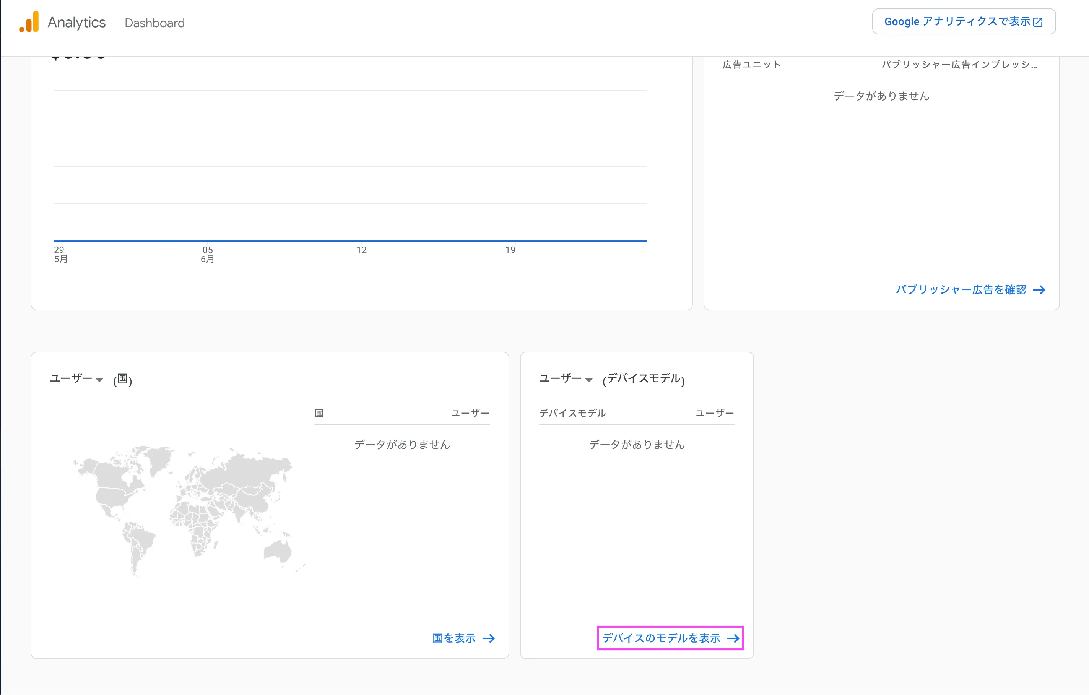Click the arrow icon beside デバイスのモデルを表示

* * *

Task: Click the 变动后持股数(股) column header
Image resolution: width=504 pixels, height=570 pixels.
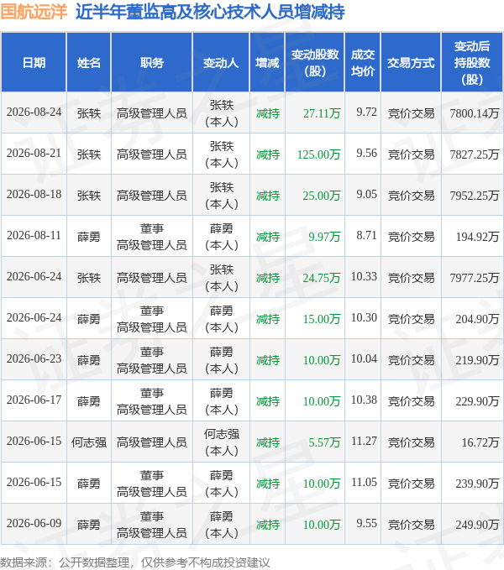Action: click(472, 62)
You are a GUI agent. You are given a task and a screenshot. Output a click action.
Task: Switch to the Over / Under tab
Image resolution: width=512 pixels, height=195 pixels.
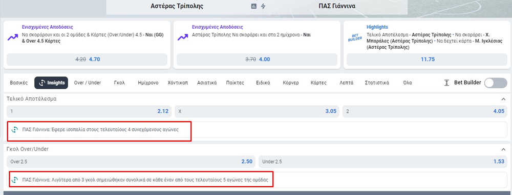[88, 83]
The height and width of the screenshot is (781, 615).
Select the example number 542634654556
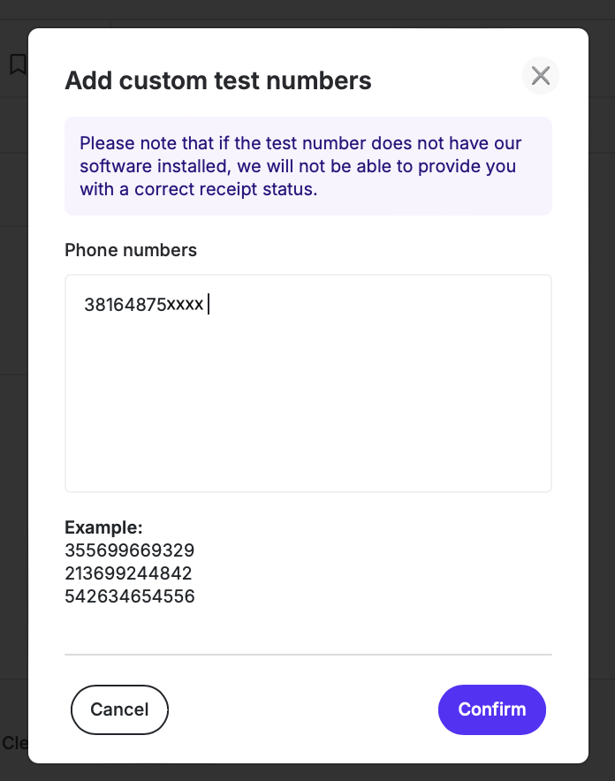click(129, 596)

* **TASK BRIEF**
Print the rows from the line with "Task: Click the 变动后持股数(股) column header" up to and including the line with "click(129, 596)", exactly as they appear. Leave the pictures out.

* **EXERCISE RESULT**
Task: Click the 变动后持股数(股) column header
Image resolution: width=504 pixels, height=570 pixels.
Action: click(472, 62)
You are a GUI agent. You are given a task and a screenshot. Output a click action.
Task: Switch to the Over / Under tab
Image resolution: width=512 pixels, height=195 pixels.
[88, 83]
The height and width of the screenshot is (781, 615).
Select the example number 542634654556
click(129, 596)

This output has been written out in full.